One alternative is to create a Jabber client program that can send the message. Listing 2 is a Perl script that uses the Net::Jabber modules to read the standard input and send a message to the JID specified on the command line. It connects to the defined Jabber server using an account set up explicitly for this program. It can be used to send a quick Jabber message from the command line, or it can be modified to be used in conjunction with the pipe option in the swatch configuration file.

You can use this example to create even more complex clients, such as a bot capable of receiving messages from users, or a program that sends out mass broadcasts to users listed in its internal roster. For more information, read the perldocs included with the Net::Jabber modules.

Additional Resources

The Jabber user community is continually growing. Jabber Inc. is busy forming partnerships for their commercial server, and there is a large group of open-source contributors volunteering their time to creating clients, documenting the protocol, and developing the product.

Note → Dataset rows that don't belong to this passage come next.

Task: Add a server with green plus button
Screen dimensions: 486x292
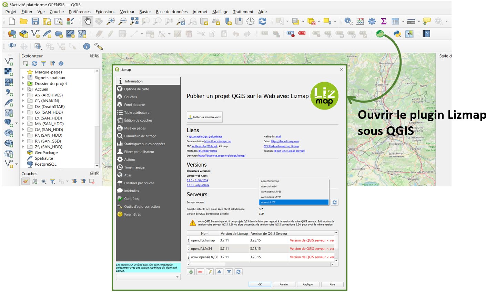Action: point(191,272)
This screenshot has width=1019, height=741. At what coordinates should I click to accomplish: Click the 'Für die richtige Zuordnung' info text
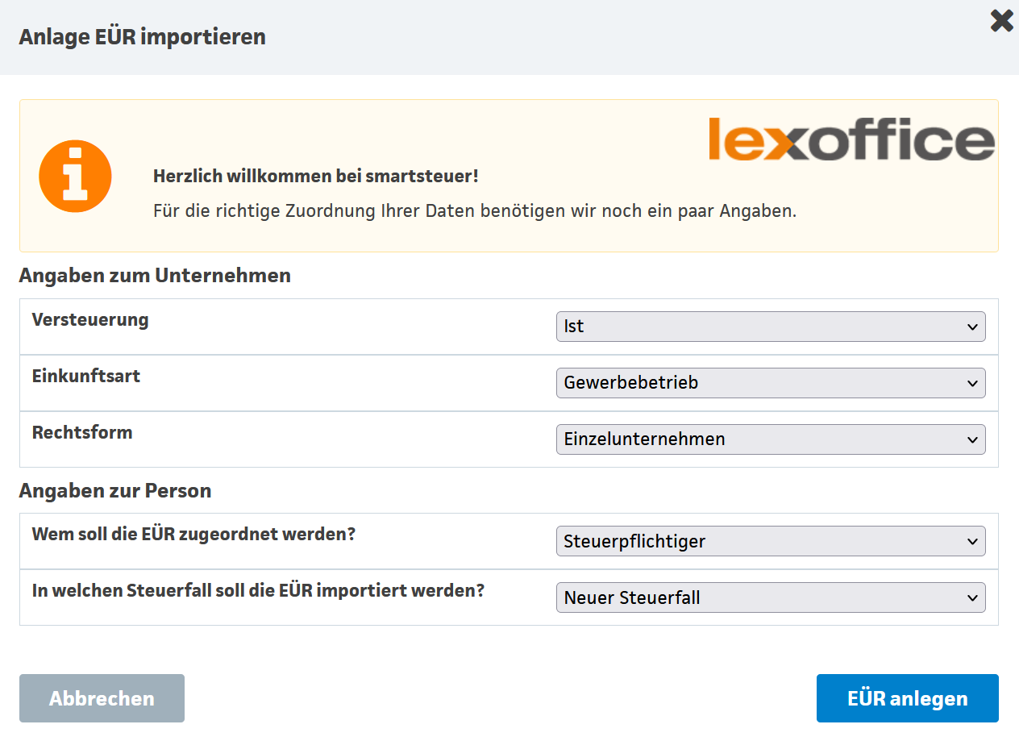click(x=474, y=211)
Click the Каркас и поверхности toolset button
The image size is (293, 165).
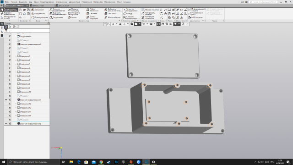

The best resource for Jabber information is http://www.jabber.org, which contains information on the server setup, the Jabber protocol, and a CVS repository for the server and transport code. The Web site http://www.jabbercentral.com is an advocacy site, listing the latest news regarding Jabber and a list of user client programs. The Jabber Inc. Web site is at http://www.jabber.com.

There is also a mailing list for Jabber administration at jadmin@jabber.org. Archives of the list can be found at http://mailman.jabber.org/listinfo/jadmin. If your Jabber server is working properly, you can log into the jdev conference room on the server conference.jabber.org.

Conclusion

It may be early to speculate on the future of instant messaging, but sooner or later large enterprises are going to have to decide how they will bring this service to their users. In the past, the only alternatives were internal groupware applications or the giant public IM services offered by ISPs. Jabber is currently the only solution that offers the advantages of an internal and external system. Another benefit is that it's an open protocol that has the backing of a corporation working to sell Jabber solutions to large companies.

Some administrators reading this probably remember a time when they had to deal with closed proprietary email environments. Jabber, however, provides a system that has both the potential to become a major standard in IM protocols, and has the backing of a large existing user base.